The submissions and draft orders of the parties

  1. The Court had the benefit of written submissions filed by the parties prior to the hearing and the further submissions made by the parties in the course of the hearing, as a result of which elements of the written submissions were not pressed or were varied and refined. Each party also proposed draft orders for the disposal of the proceedings. These were the subject of some discussion during the hearing, with the main disagreement relating to the utility of an order requiring the reinstatement of a new laundry upon demolition of the whole of the encroaching structures. I summarise the salient submissions below.

The applicant’s submissions

  1. On behalf of the applicant, it was accepted that he (like the respondents) was aware of the encroachment at the time the applicant purchased the subject property in March 2020. Settlement took place on 29 April 2020 and, through his solicitors, by letter dated 4 May 2020, he promptly asserted his intention to require demolition. These proceedings were commenced by the applicant on 14 September 2020.

  2. With respect to the deed, the applicant relied upon the Kirby letter dated 12 February 1988 and further submitted that the terms of the deed did not prevent him from maintaining these proceedings or oblige him to agree to the replacement of the laundry structure, for which he had no use, and did not require or desire it.

  3. He noted that the value of the land affected by the encroachment could not be regarded as insignificant having regard to the purchase price of the whole of the subject property ($16.6 million). The applicant relied upon the valuation evidence of Mr L. Bridges (Exhibit A) who opined in September 2021 that the value of the site was approximately $20.3 million, equating to $30,000 per m2. Mr Bridges valued the access handle (60 m2 x $30,000/m2) at $1.8 million and the value of the area encroached upon by the laundry and brick carport alone at approximately $500,000 (16.9 m2 x $30,000/m2). Accordingly, it was the applicant’s submission that the value of the land affected by the encroachment was approximately $500,000.

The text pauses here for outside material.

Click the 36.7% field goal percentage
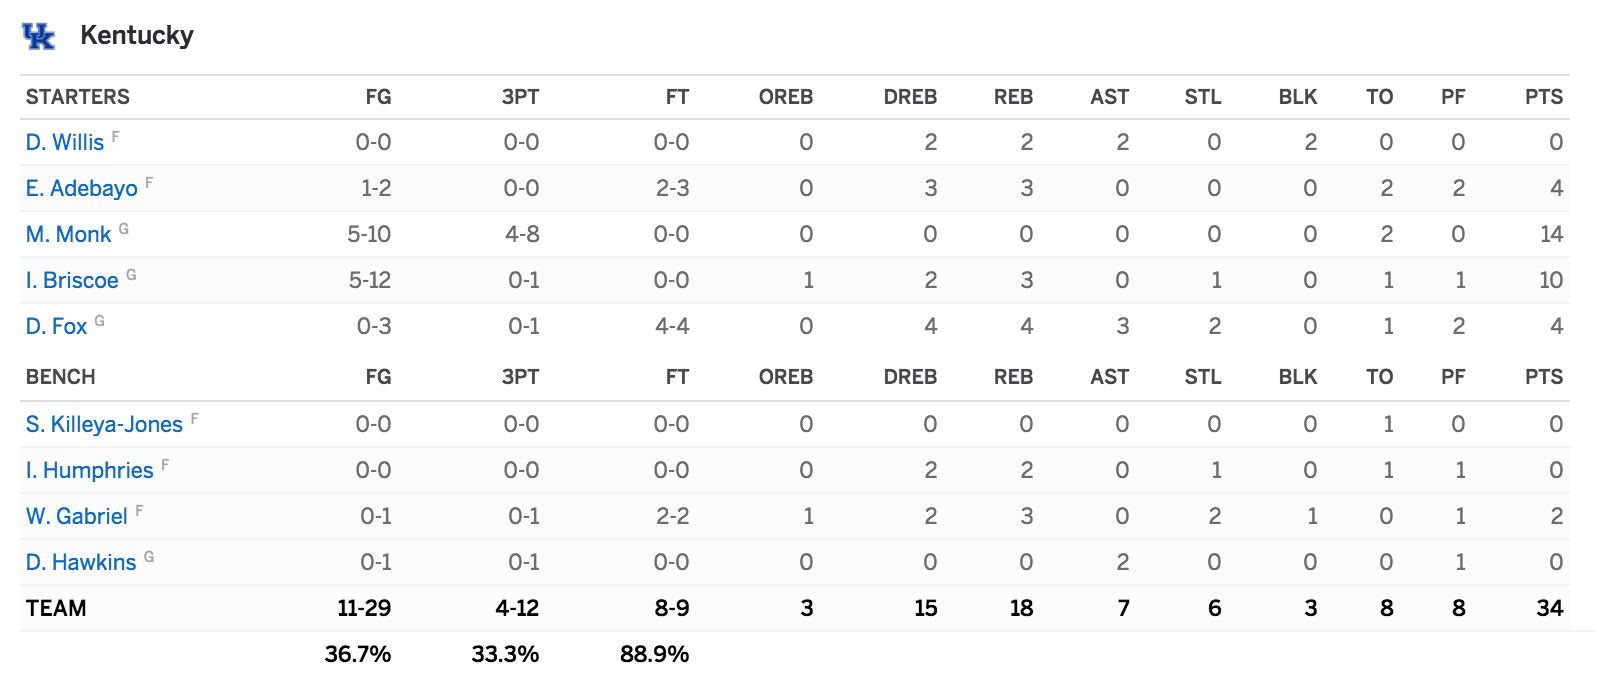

  4. The applicant further submitted that the encroachments effectively prevented any use of the access handle, which was the only land owned by the applicant by which access could be gained directly to Dumaresq Road.

  5. The applicant stated that he had a number of reasons for seeking the removal of the encroachments. These were to facilitate the following:

  1. Disability access to the dwelling.

  2. Safe and more convenient access for pedestrians, occupiers and visitors when compared to the rights of way.

  3. Direct wheelie bin access.

  1. The applicant acknowledged that no investigation as to what form of construction of a pathway or ‘skybridge’ over the retaining wall and parking structure had been undertaken to date but stated that he had a number of options depending upon the outcome of the proceedings because he remained the owner of the land below the retaining wall where the parking easement was located: Towers v Stolyar [2017] NSWSC 526 at [51] and [52]. These Supreme Court proceedings did not involve the current parties but did relate to the entitlement of a prior owner of the subject property, notwithstanding the existence of the easement for parking and garaging adjacent to the retaining wall at the western end of the access handle, to construct an access structure to bridge over the parking easement.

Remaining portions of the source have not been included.